Controlled outputs, full data: A privacy-protecting infrastructure for MOOC data
Abstract
Learning analytics research presents challenges for researchers embracing the principles of open science. Protecting student privacy is paramount, but progress in increasing scientific understanding and improving educational outcomes depends upon open, scalable and replicable research. Findings have repeatedly been shown to be contextually dependent on personal and demographic variables, so how can we use this data in a manner that is ethical and secure for all involved? This paper presents ongoing work on the MOOC Replication Framework (MORF), a big data repository and analysis environment for Massive Open Online Courses (MOOCs). We discuss MORF's approach to protecting student privacy, which allows researchers to use data without having direct access. Through an open API, documentation and tightly controlled outputs, this framework provides researchers with the opportunity to perform secure, scalable research and facilitates collaboration, replication, and novel research. We also highlight ways in which MORF represents a solution template to issues surrounding privacy and security in the age of big data in education and key challenges still to be tackled.
Practitioner notes
What is already known about this topic
- Personal Identifying Information (PII) has many valid and important research uses in education.

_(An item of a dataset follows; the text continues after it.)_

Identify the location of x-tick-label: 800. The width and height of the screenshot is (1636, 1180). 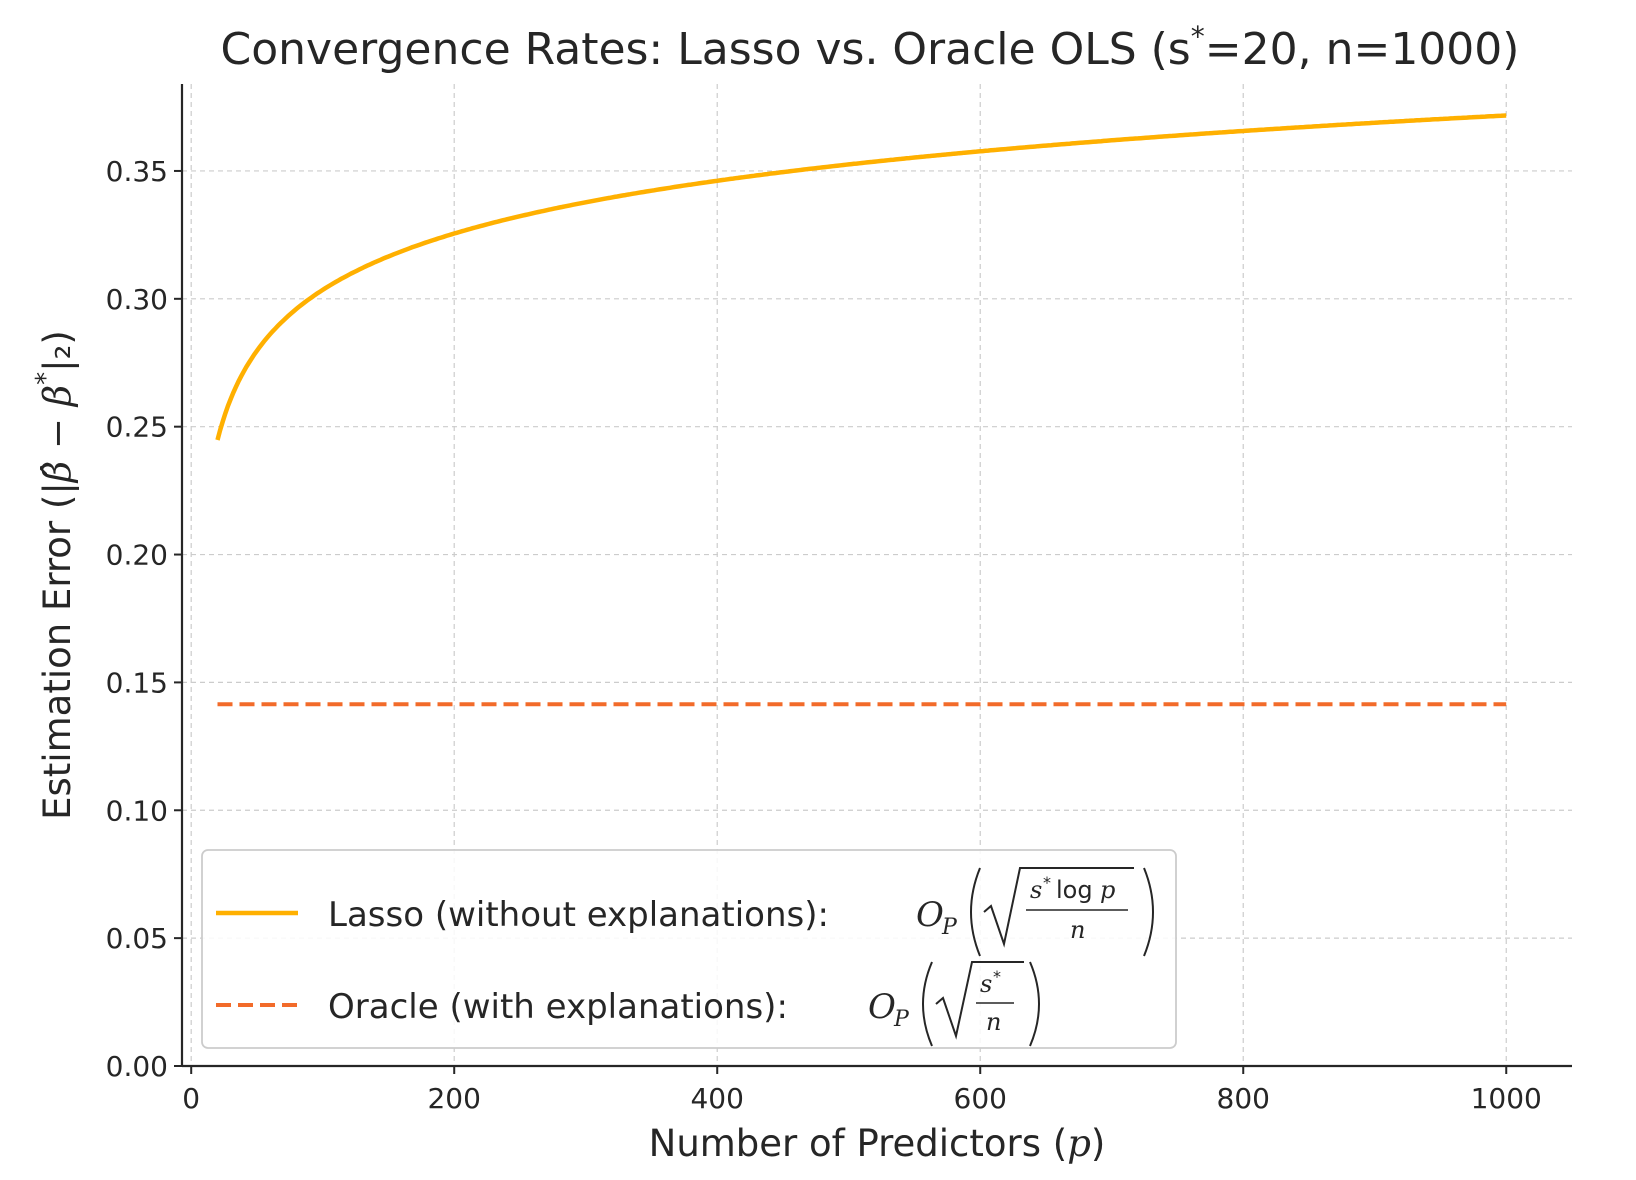
(1244, 1098).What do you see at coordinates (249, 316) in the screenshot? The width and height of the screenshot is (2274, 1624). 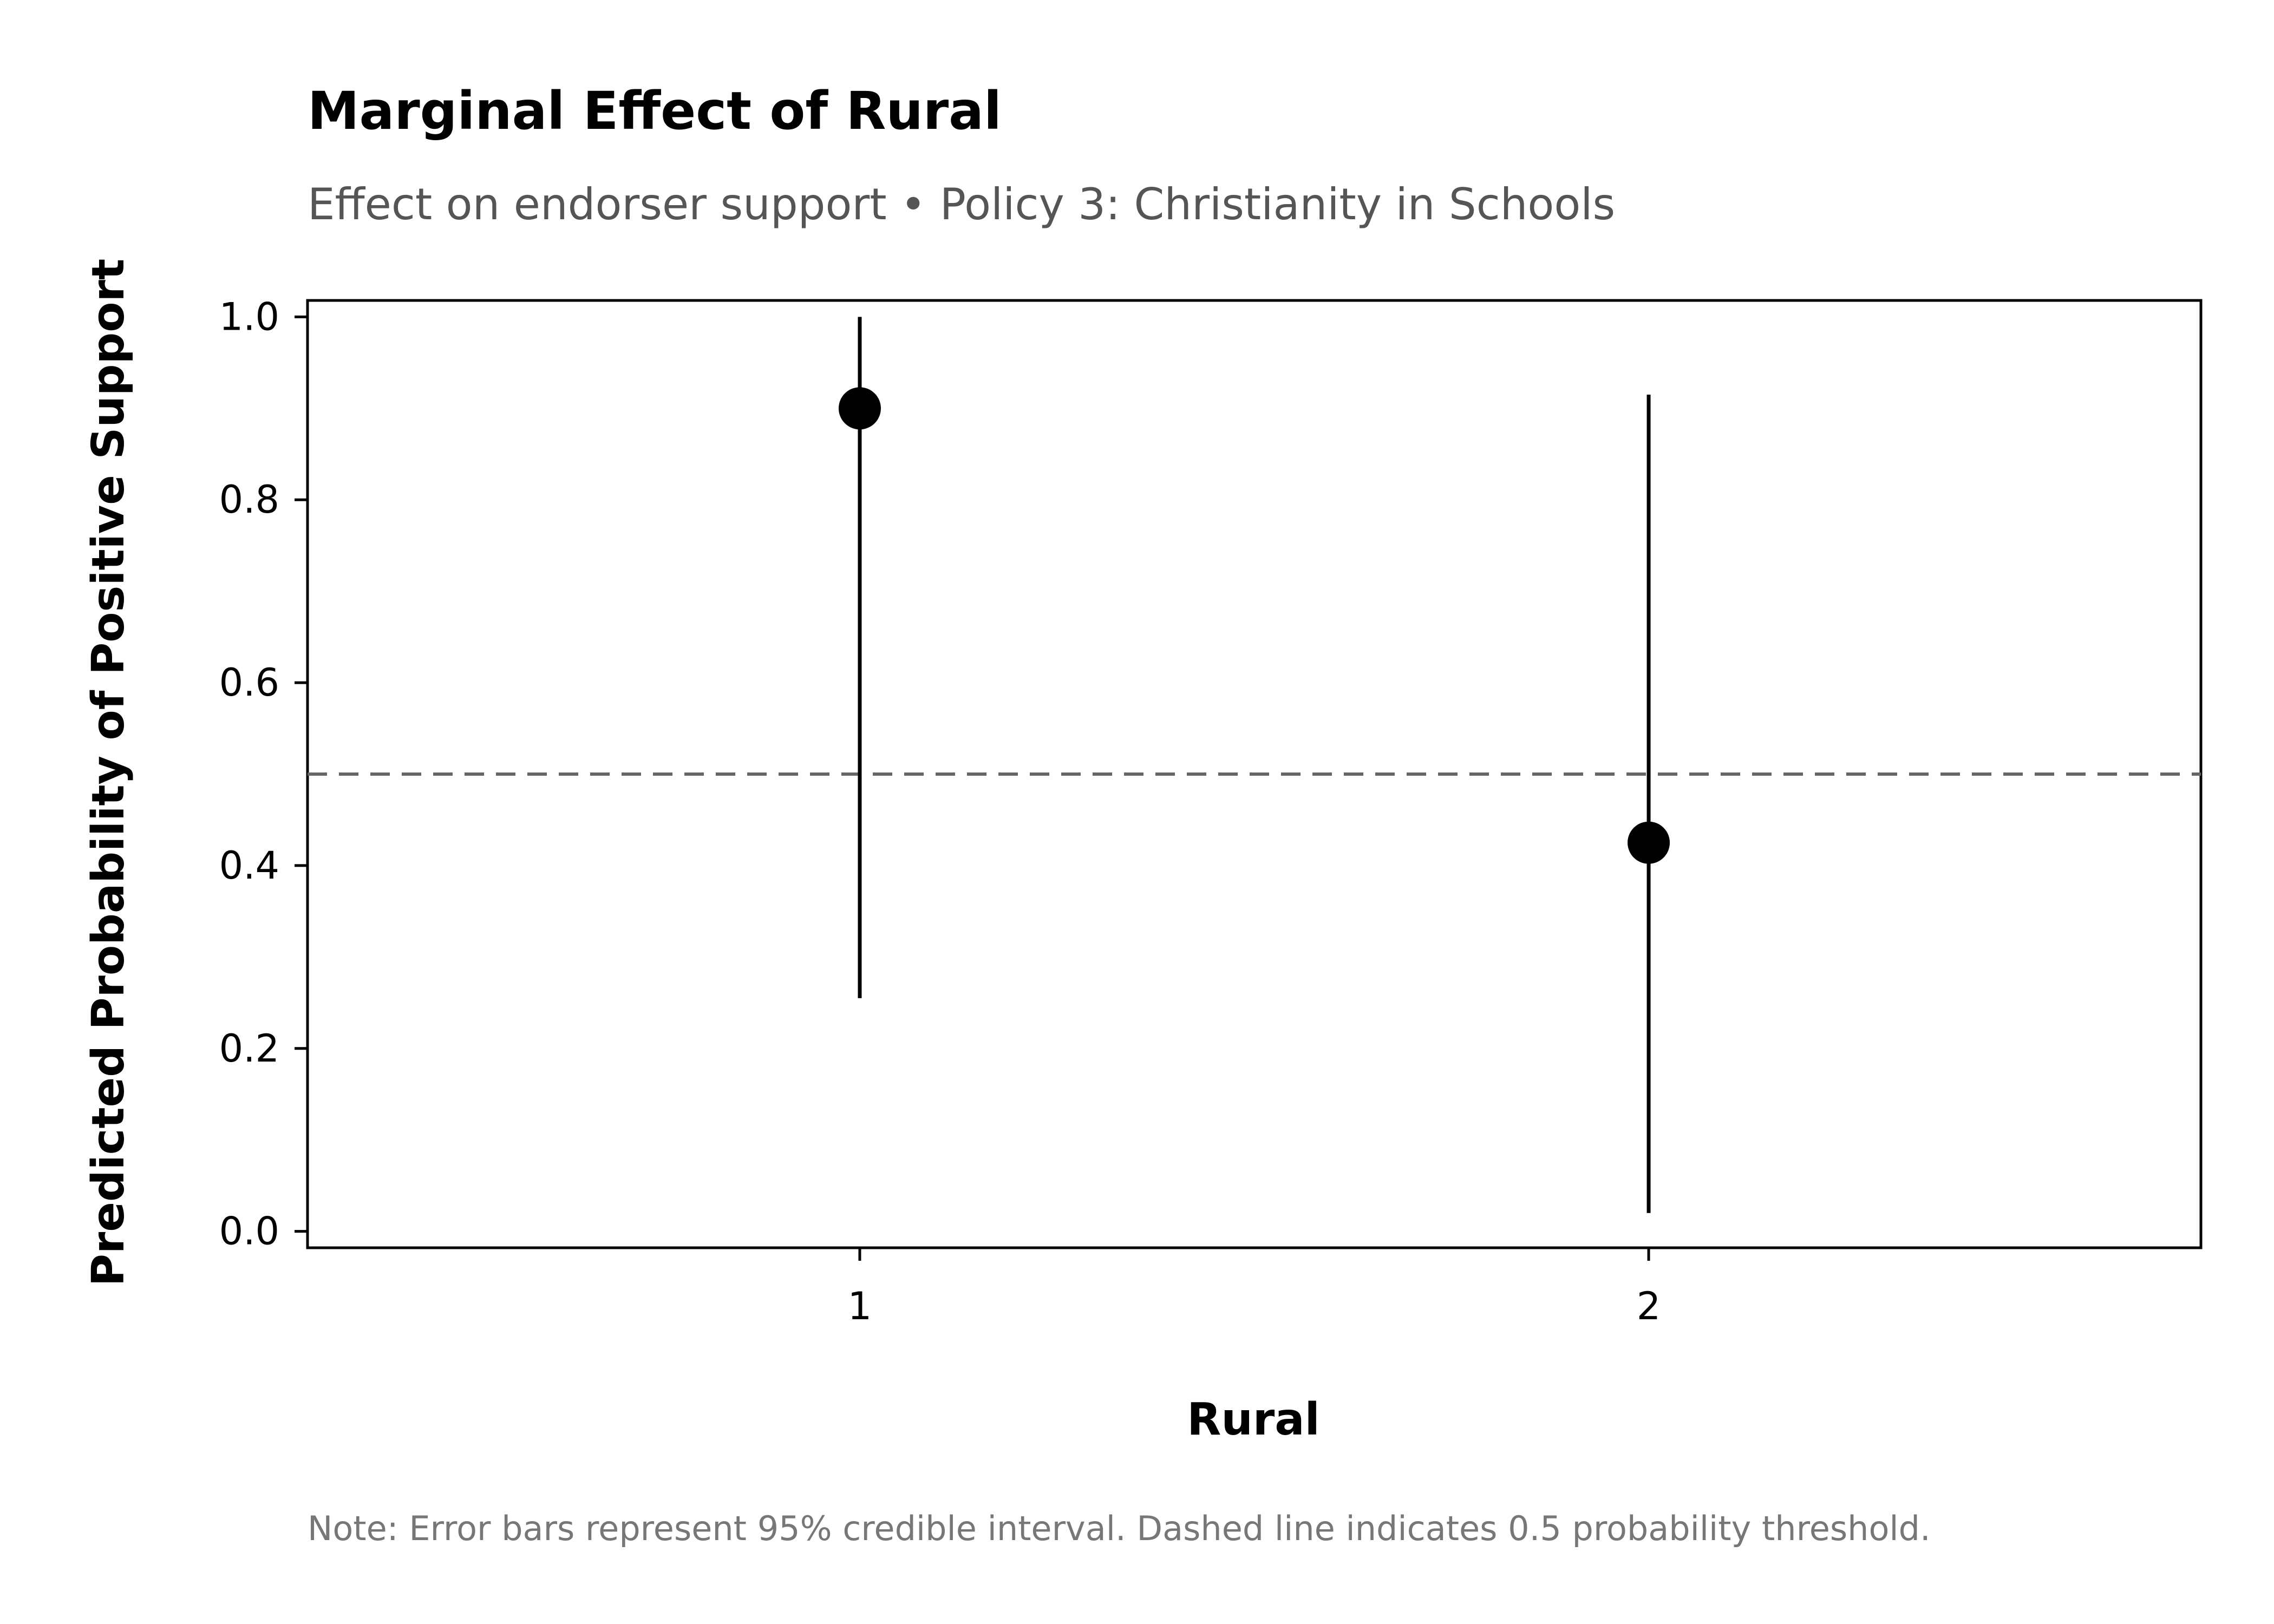 I see `y-tick-label: 1.0` at bounding box center [249, 316].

- The ability to replicate or build on analyses is important to modern educational research, and is usually enabled through sharing data.
- Data sharing generally does not involve PII in order to protect student privacy.
- MOOCs present a rich data source for education researchers to better understand online learning.
What this paper adds
- The MOOC replication framework (MORF) 2.1 is a new infrastructure that enables researchers to conduct analyses on student data without having direct access to the data, thus protecting student privacy.
- Detail of the MORF 2.1 structure and workflow.
Implications for practice and/or policy
- MORF 2.1 is available for use by practitioners and research with policy implications.
- The infrastructure and approach in MORF could be applied to other types of educational data.
CONFLICT OF INTEREST
No conflict of interest (financial or non-financial) has been declared by the authors.
Open Research
DATA AVAILABILITY STATEMENT
The data available in the MOOC Replication Framework can be used by external researchers through the framework under a data use agreement with the relevant university which oversees the data being accessed, and with evidence of approval of the research by an Institutional Review Board (or comparable ethical oversight organization, such as in uses of MORF for non-US data by non-US researchers).